Moreover Rouan has even spoken of how photographing these works
was impossible.
It was les Portes that first brought Rouan into contact with
Jaques Lacan. He had heard about the problems of photographing
them and asked to see them. He ended up acquiring some drawings
and a relationship evolved between the painter and the psychoanalyst.
What attracted Lacan to Rouan’s work is open to much speculation
but Rouan has located the ideas of Lacan’s that interested
him. It was the concept of a void which seemed to be the link
between the two men. Rouan has pinpointed Lacan’s notion
“when one approaches the central void which is most interior
to the subject and which we call jouissance, the body tears
itself to bits” as being of particular interest to him.
Rouan echoes this concept himself when he says “Art finds
its necessity when it reaches this capacity to construct a central
void that, by means of its very invisibility, manages to indicate
the blind spot that is at the center of our thirst for beauty.”
From this vantage point Rouan could examine the modernist epoch
not merely as a history of formal developments where the engine
of ‘originality’ would push toward an increasingly
fragmentary representation of the world and the human body.
Such fragmentation could more readily be seen as an aspect of
consciousness which concerns truth about the status of the pictorial
object rather than just a story of formal innovation.
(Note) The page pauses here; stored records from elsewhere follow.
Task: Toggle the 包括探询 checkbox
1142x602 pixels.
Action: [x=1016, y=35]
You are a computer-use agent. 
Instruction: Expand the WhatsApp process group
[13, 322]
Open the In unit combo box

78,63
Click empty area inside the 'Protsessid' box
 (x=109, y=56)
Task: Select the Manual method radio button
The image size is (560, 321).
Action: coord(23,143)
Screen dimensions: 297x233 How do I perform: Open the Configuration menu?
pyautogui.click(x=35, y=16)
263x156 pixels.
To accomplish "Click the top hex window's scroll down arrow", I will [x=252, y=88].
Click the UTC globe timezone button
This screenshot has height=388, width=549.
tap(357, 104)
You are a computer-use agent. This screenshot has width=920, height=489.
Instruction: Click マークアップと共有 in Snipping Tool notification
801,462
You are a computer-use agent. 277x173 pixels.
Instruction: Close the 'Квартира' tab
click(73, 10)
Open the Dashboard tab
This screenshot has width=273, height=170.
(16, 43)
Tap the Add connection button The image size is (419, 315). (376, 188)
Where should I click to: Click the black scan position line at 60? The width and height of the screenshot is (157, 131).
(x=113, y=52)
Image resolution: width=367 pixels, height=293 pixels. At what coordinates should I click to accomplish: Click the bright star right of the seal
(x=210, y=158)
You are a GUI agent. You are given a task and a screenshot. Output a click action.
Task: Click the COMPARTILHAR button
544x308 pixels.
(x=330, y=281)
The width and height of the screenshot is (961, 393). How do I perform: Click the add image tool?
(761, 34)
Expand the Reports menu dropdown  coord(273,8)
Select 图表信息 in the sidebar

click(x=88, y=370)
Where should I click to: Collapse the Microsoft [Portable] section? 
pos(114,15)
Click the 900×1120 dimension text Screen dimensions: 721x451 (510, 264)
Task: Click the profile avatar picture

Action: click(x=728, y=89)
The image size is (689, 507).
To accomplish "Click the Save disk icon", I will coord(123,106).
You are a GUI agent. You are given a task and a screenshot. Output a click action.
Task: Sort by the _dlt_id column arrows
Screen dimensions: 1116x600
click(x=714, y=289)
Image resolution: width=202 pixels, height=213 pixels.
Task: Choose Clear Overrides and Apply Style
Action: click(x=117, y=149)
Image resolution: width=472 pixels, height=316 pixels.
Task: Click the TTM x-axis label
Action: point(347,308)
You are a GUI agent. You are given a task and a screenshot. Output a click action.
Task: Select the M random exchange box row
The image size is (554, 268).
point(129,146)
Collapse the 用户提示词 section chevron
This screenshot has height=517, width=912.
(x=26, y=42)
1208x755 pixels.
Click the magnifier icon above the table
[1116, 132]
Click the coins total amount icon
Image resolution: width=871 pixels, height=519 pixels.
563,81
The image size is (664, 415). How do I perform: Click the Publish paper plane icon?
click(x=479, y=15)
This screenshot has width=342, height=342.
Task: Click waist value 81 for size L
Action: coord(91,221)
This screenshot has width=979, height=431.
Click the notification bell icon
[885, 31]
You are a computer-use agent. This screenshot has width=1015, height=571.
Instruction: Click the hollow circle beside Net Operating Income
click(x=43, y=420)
Rouan’s
present exhibition Jardins Taboués at the Musée
Villeneuve d’Ascq near Lille includes a series of paintings
which are meditations derived from two Picasso nudes from 1908
and 1909, one of which is from the museum collection. Picasso
in the first decade of this century pushed the figure toward
a faceted and stark dismemberment under the influence of African
art. The votive power of Picasso’s images of that period
challenged the devotion painting to the particularity of appearances.
These images mark the departure of painting from pure visuality
into a darker possibly more primal, visceral world. Rouan’s
return to such motifs in the spirit of a copyist is a type of
credo and recalls many other French painters who have staked
their colours to artists of the past as way of moving forward.
The exhibition at Villeneuve d’Ascq concentrates on paintings
from the early eighties until the present. His paintings generically
known as Stücke from around 1988 move like a mood swing
toward a series known as the Coquilles which are still in progress.
The word Stücke comes from “Shoah” the film
about the Holocaust where an eyewitness described the corpses
as “stücke”, as inanimate pieces. These paintings
are caught within the dynamic of cubist collage and the obscene
systematic mass destruction of human beings in this century.
Like Keifer who juxtaposed the ambiguity of Wagnerian motifs
with the realities of German history Rouan seeks a rhyme and
even an ethical discussion between geometric dismemberment and
the horror of industrialized genocide.
The atmosphere of the Coquilles strike a different note. Here
actual imprints from bodies are made onto canvas in a way that
echoes Yves Klien. This relationship of the imprint of the body
dates back to a series of paintings made in the early nineties
entitled The Taboo Garden. The reference is toward desire and
the tabooed zones of the body which are the focus of the imprinted
flesh. However another echo is detectable in the Coquilles which
opens up another area of discussion about this aspect of Rouan’s
production.
The Genius of Venice exhibition held at the Royal Academy, London
in 1984 was notable because of the effect one painting had upon
a generation of artists. It was Titian’s great Flaying
of Marsyas which was then not widely known. Its effect was spell
binding. I was a student at the time and visited the painting
many times. On each occasion I’d find myself amongst a
huddle of spectators many of whom I recognized as other artists.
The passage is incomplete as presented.